O que me vem apresentado como tempero da vida não me cai bem. Faço “Ih” quando alguém começa a pregação sobre ser útil, produtivo e deixar um legado – familiar, profissional e tudo mais.
Já me acusaram de não ser rock’n’roll. A pessoa quis dizer, pelo que entendi, que sou um cara sem iniciativa.
Considero as exortações para ser pró-ativo, na maior parte dos casos, contraproducentes. Quem é travado, vai ficar patético tentando ser um galanteador. Assim como alguém sem tino para os negócios vai se dar mal se quiser ser um empreendedor. Só serve mesmo como burocrata.
A maioria da população é composta de gente feia, de inteligência mediana e pouco talento. A melhor opção é mesmo ser uma pessoa na dela. Não adianta querer ser destaque. Caso contrário, vai para o buraco.
Sobre construir uma família, penso que o único legado garantido que os pais deixam para os filhos é a morte. O resto depende de várias circunstâncias. Alguém pode muito bem trocar as referências dadas pelos genitores e criadores por outras, tipo amigos, colegas, mentores e personalidades.
Meus pais são católicos fervorosos. Eu sou misoteísta. Meus pais adoram comemorações. Eu fujo delas. Meus pais querem um neto. Eu sugeri que eles comprassem um.
Pais caretas podem ter filhos aloprados. Assim como filhos certinhos podem ter pais bizarros. Um filho pode virar um drogado mesmo tendo crescido numa família funcional. Quem sabe um pai alcoólatra tem um filho que só toma leite desnatado.
Pode não se adotar um exemplo claro. Esta última é a que mais me agrada. Não sou chegado a tomar pessoas como modelo. Ninguém é grande coisa.

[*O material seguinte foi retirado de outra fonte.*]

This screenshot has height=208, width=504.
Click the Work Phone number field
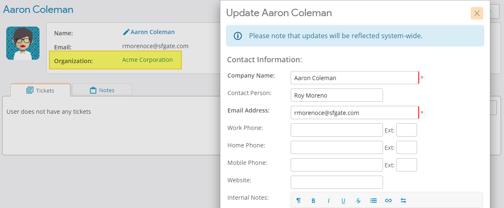coord(336,130)
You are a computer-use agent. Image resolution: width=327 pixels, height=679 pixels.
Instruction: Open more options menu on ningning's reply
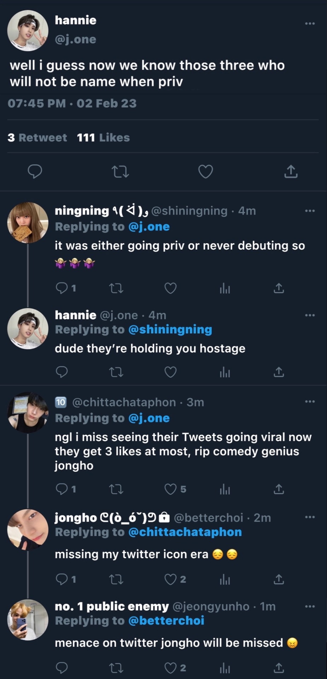pyautogui.click(x=310, y=211)
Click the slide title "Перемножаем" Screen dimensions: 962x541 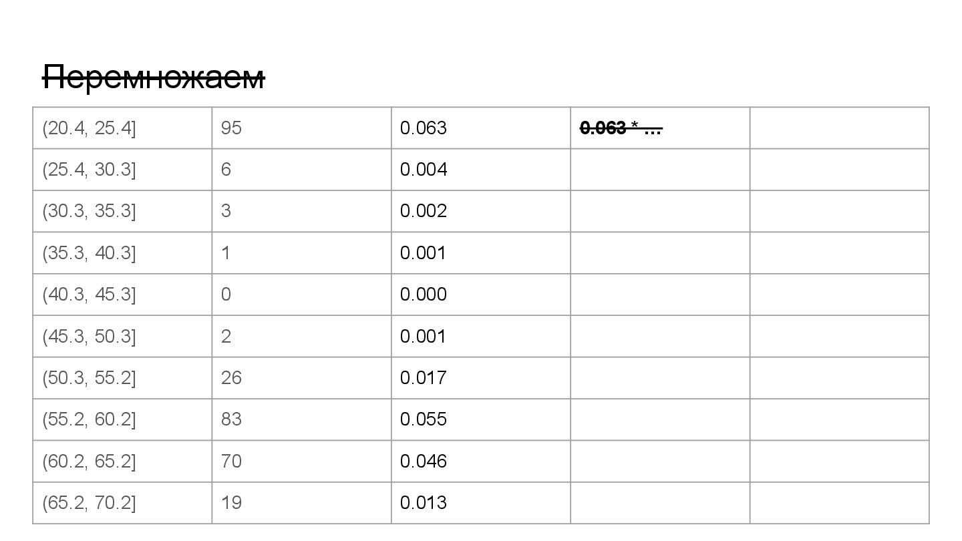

Tanto que critico a cobrança para que artistas e atletas sejam exemplo para os jovens.
É besteira comprar uma ideia de imortalidade por meio de filhos e obra profissional. O sujeito vai ser comido embaixo da terra e não saberá o que será da sua prole ou do seu trabalho.
Tanto que os dois únicos livros de autoajuda pessoal e profissional que curti são os da suíça Corinne Maier. O primeiro é Bom dia, preguiça!, com dicas de como enrolar no trabalho. O outro se chama Sem filhos – 40 razões para você não ter. Corinne teve dois, atualmente na adolescência. Disse estar arrependida por ter desperdiçado tempo de sono e lazer. E mais: falou que se fosse para sustentar outras pessoas, teria sido melhor um gigolô.
Quando cogitei cair nessa conversa de condimentar a minha vida, tive gastrite e esofagite. Meu gastro chegou a me indicar uma cirurgia de refluxo. Mas aí tomei Omeprazol e voltei à minha vida besta. A gastrite e a esofagite desaparecem na minha última endoscopia.